Your goal:
Extract every line of text from the material below, unchanged and in order, and leave the pictures out.

Records for this exercise:
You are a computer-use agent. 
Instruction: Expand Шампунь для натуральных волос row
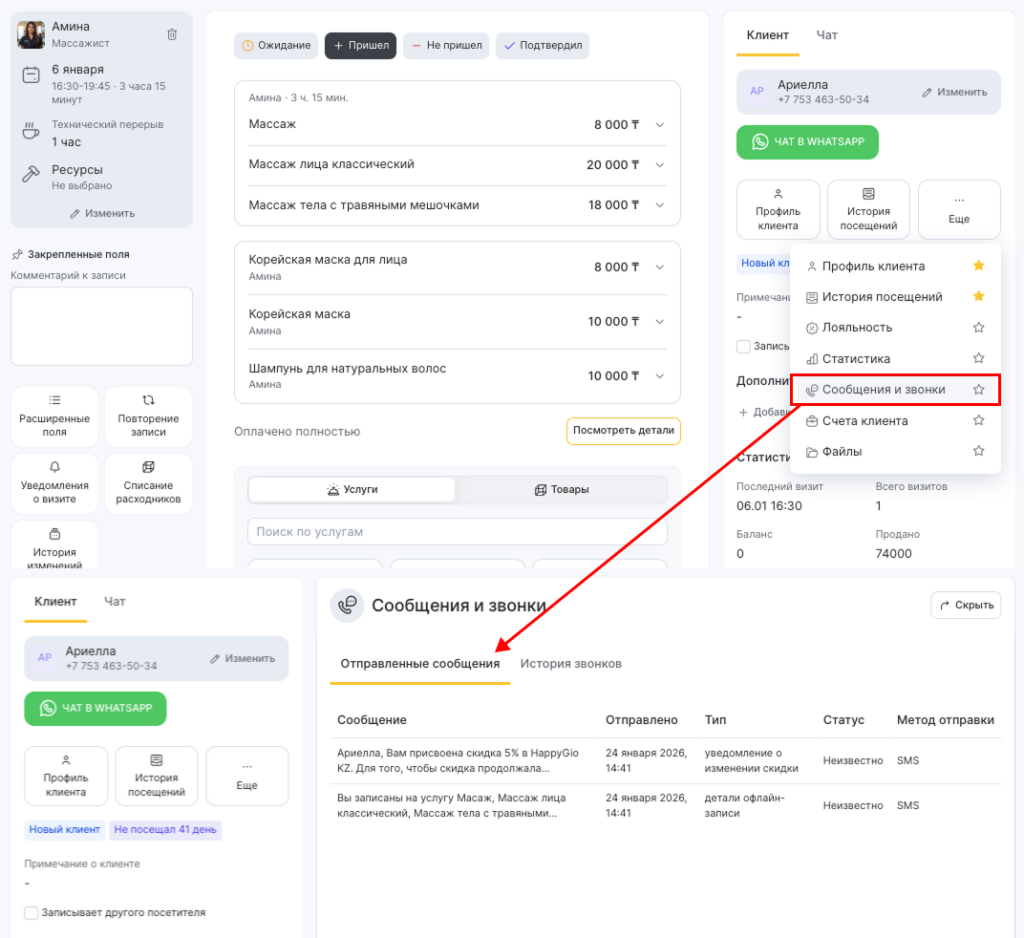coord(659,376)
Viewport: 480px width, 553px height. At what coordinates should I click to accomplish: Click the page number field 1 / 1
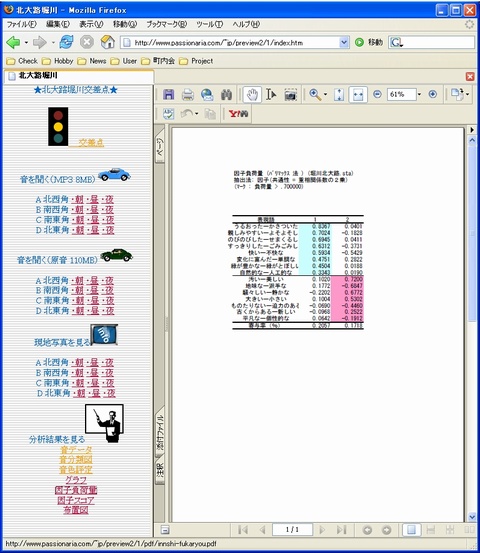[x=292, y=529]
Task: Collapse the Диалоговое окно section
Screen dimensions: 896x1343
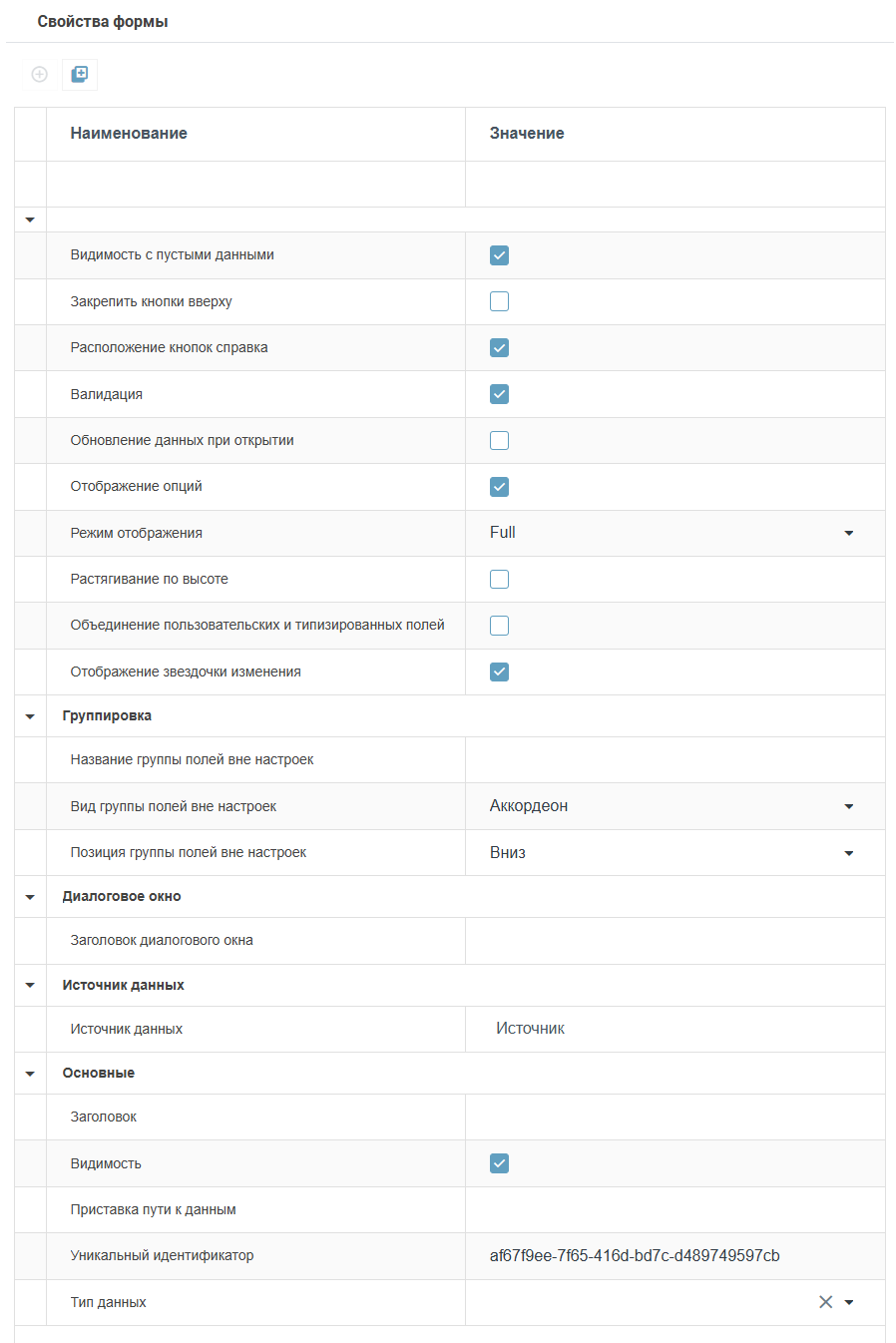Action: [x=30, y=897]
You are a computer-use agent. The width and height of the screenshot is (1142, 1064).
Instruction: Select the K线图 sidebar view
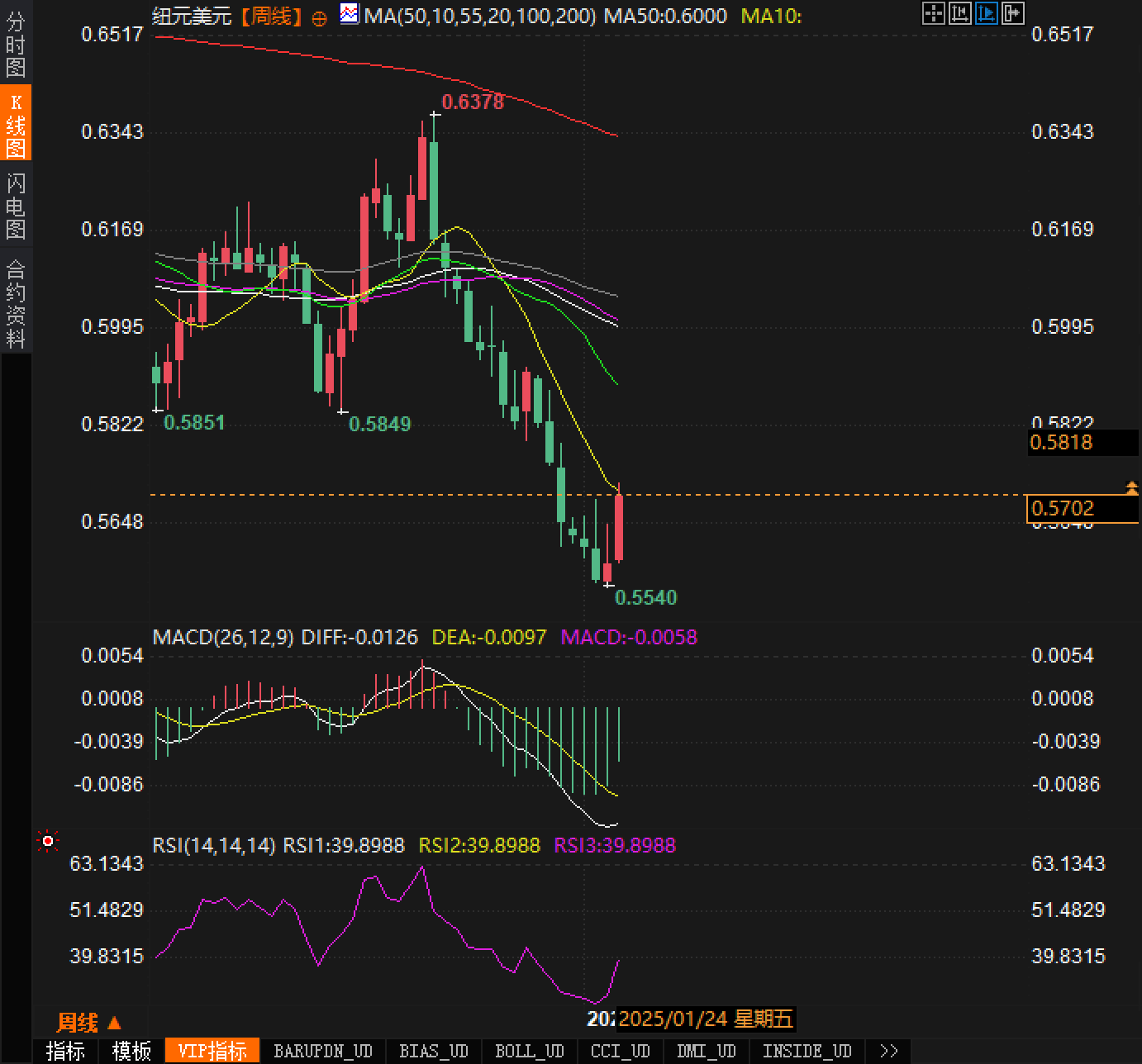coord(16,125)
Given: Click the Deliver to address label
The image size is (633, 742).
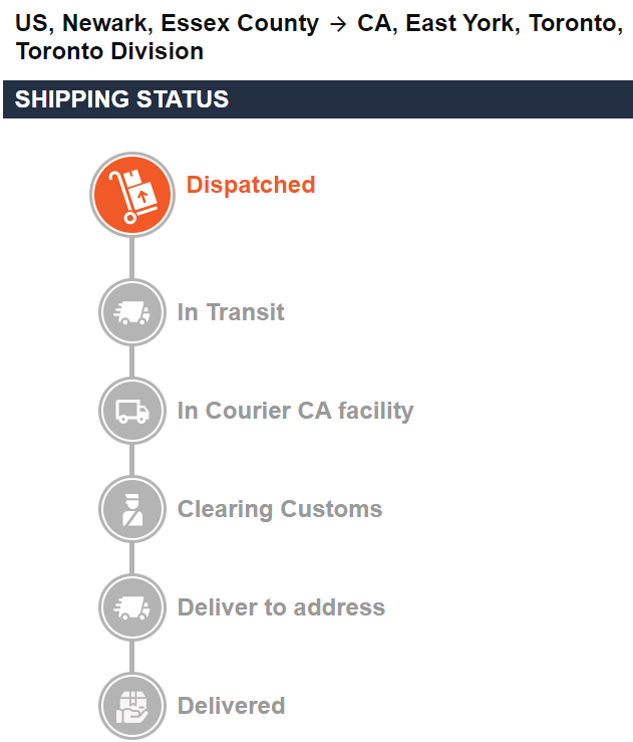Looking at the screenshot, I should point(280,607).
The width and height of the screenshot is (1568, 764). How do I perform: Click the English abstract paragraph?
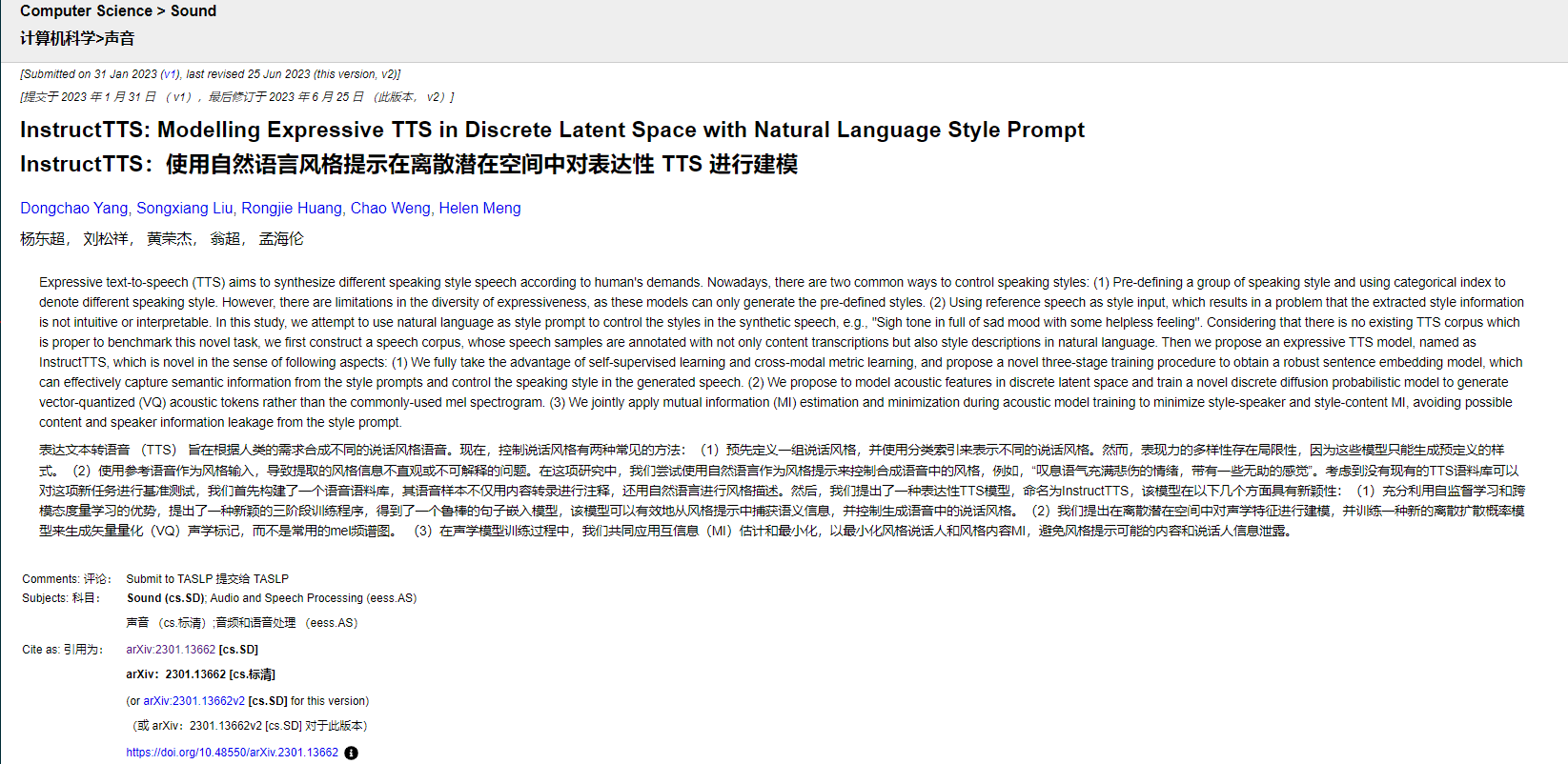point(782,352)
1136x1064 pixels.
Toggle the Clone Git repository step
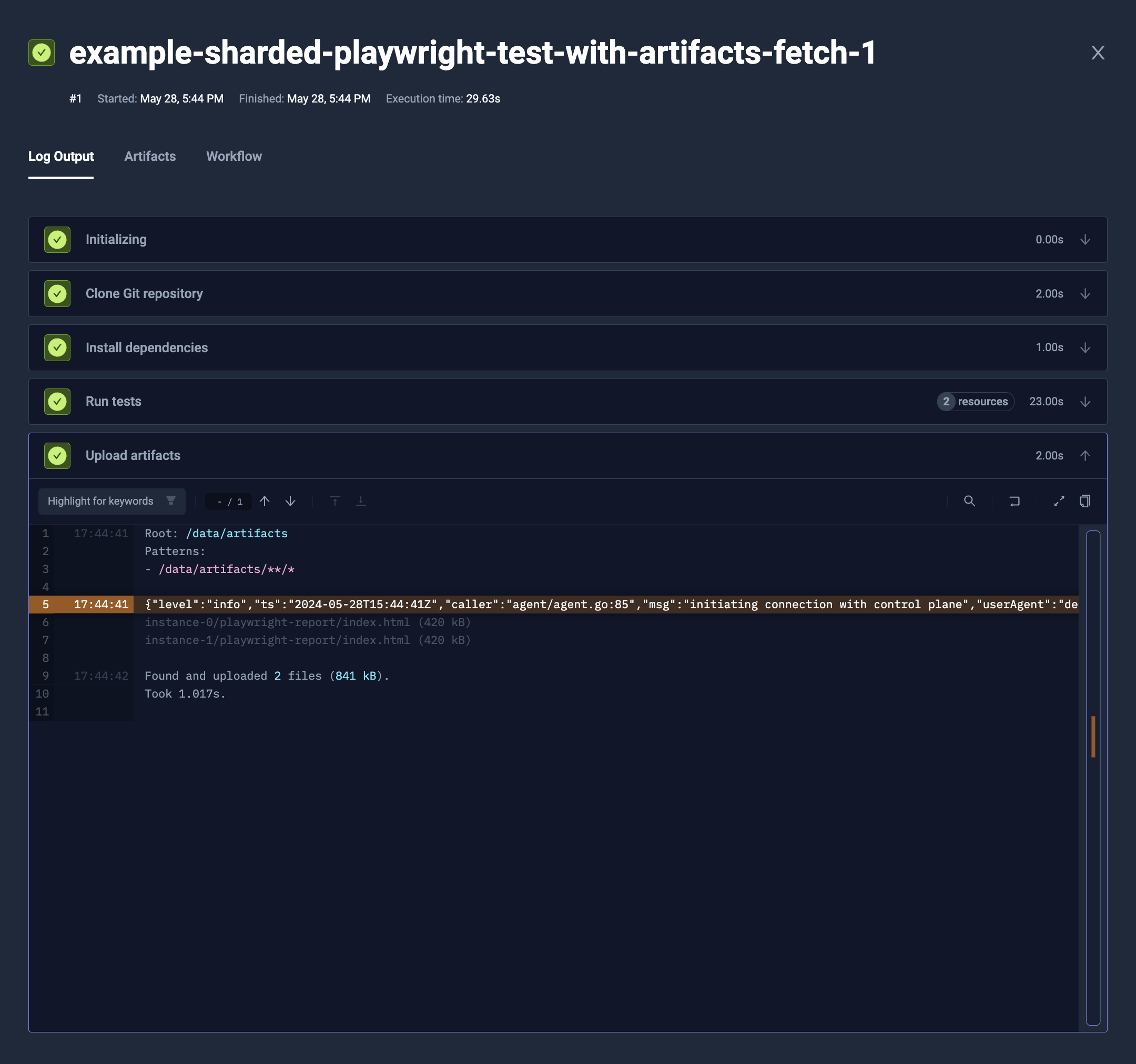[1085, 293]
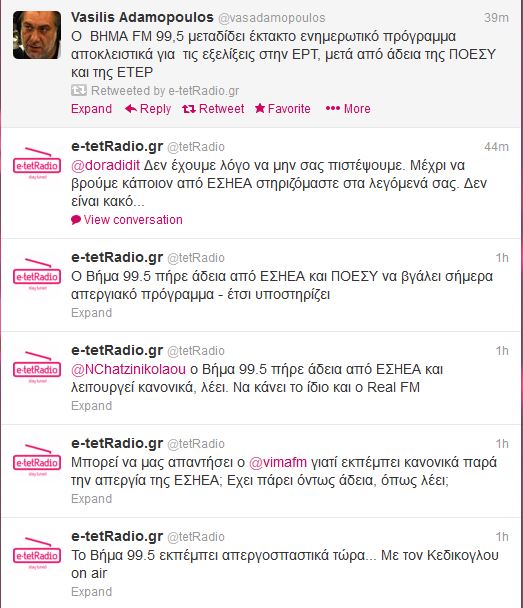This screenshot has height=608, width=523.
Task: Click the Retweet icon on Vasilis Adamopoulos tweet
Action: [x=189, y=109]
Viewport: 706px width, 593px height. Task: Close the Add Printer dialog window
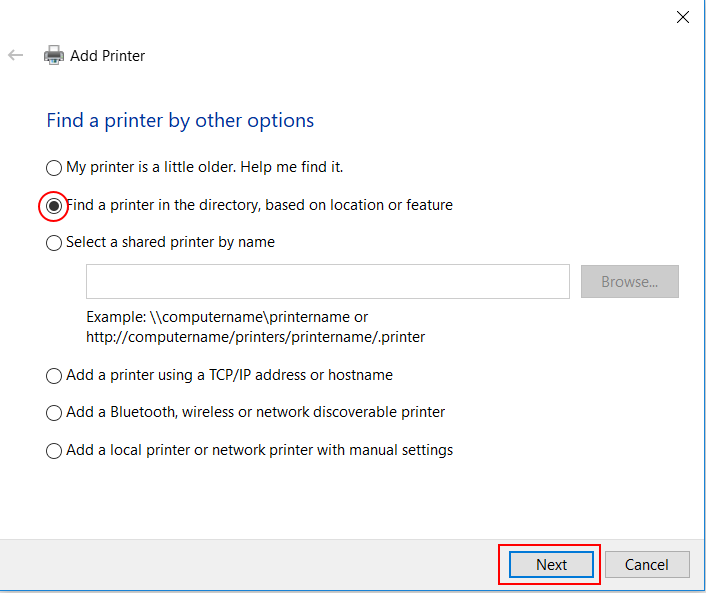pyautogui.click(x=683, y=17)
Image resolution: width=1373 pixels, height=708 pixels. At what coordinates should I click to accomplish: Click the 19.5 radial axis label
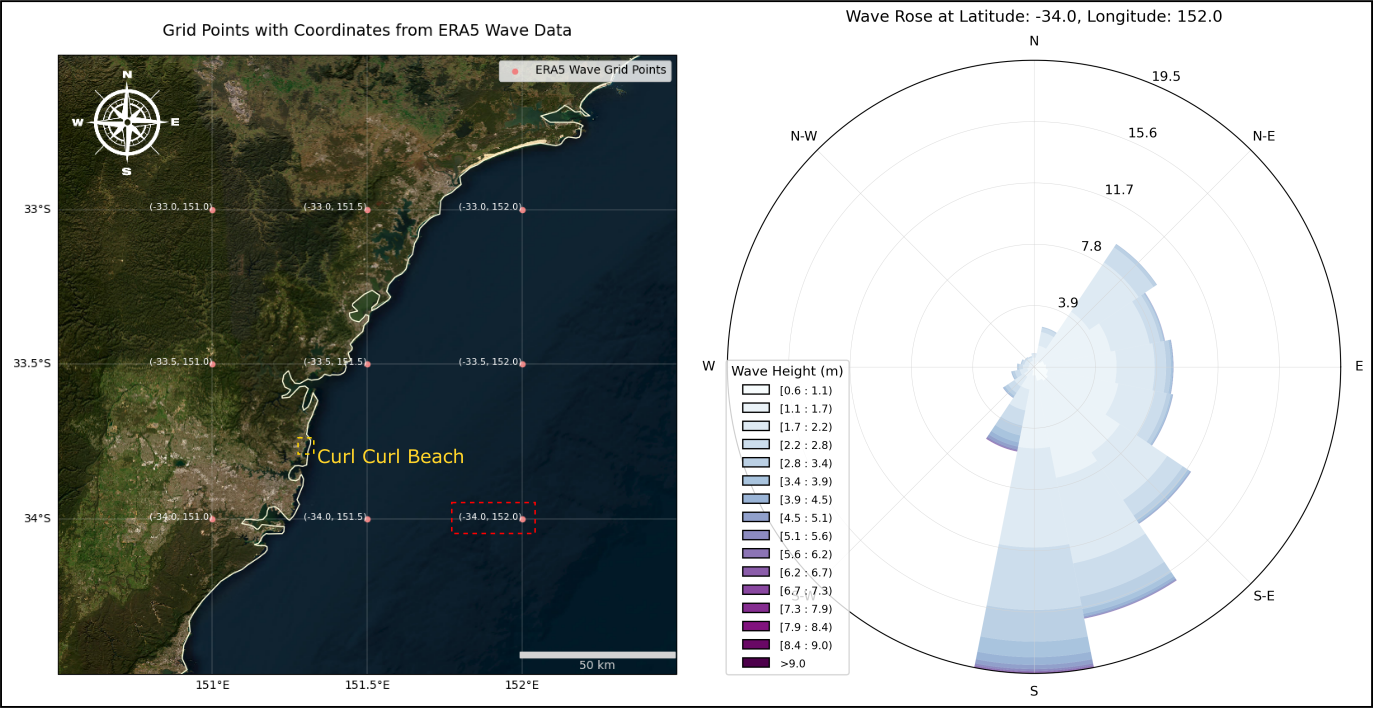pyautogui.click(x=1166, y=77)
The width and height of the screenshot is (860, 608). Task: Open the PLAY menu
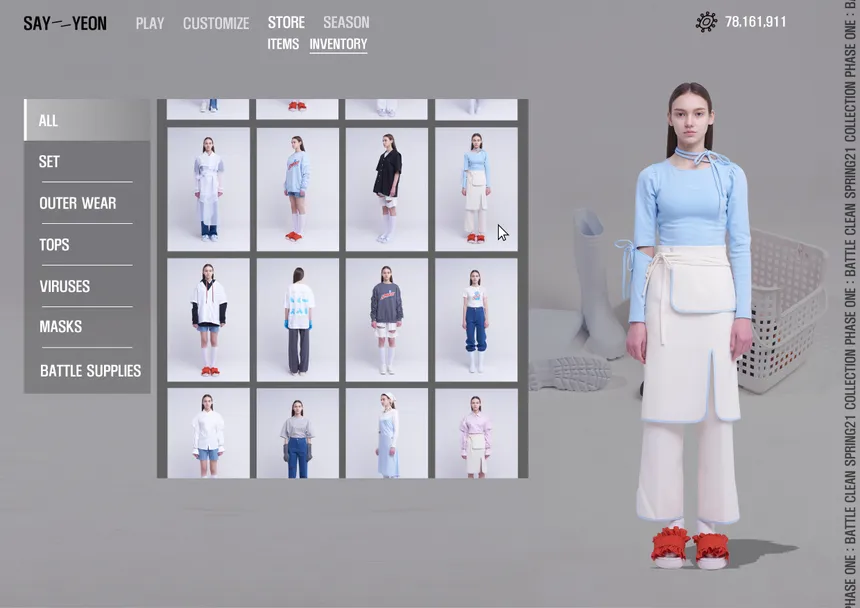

Final answer:
You are a computer-use agent. 
Instruction: Expand Шампунь для натуральных волос row
coord(659,376)
Viewport: 480px width, 553px height. At what coordinates should I click to accomplish: Click the page number field 1 / 1
[x=292, y=529]
Task: Collapse the Диалоговое окно section
Screen dimensions: 896x1343
Action: [x=30, y=897]
You are a computer-use agent. The width and height of the screenshot is (1142, 1064).
Instruction: Select the K线图 sidebar view
coord(16,125)
Given: Click the Deliver to address label
The image size is (633, 742).
Looking at the screenshot, I should point(280,607).
The width and height of the screenshot is (1568, 764). How do I perform: Click the English abstract paragraph?
point(782,352)
1136x1064 pixels.
Toggle the Clone Git repository step
[1085, 293]
This screenshot has height=608, width=523.
Task: Click the Retweet icon on Vasilis Adamopoulos tweet
Action: [x=189, y=109]
Viewport: 706px width, 593px height. Task: Close the Add Printer dialog window
pyautogui.click(x=683, y=17)
Image resolution: width=1373 pixels, height=708 pixels. At what coordinates should I click to accomplish: Click the 19.5 radial axis label
pyautogui.click(x=1166, y=77)
The width and height of the screenshot is (860, 608). Task: Open the PLAY menu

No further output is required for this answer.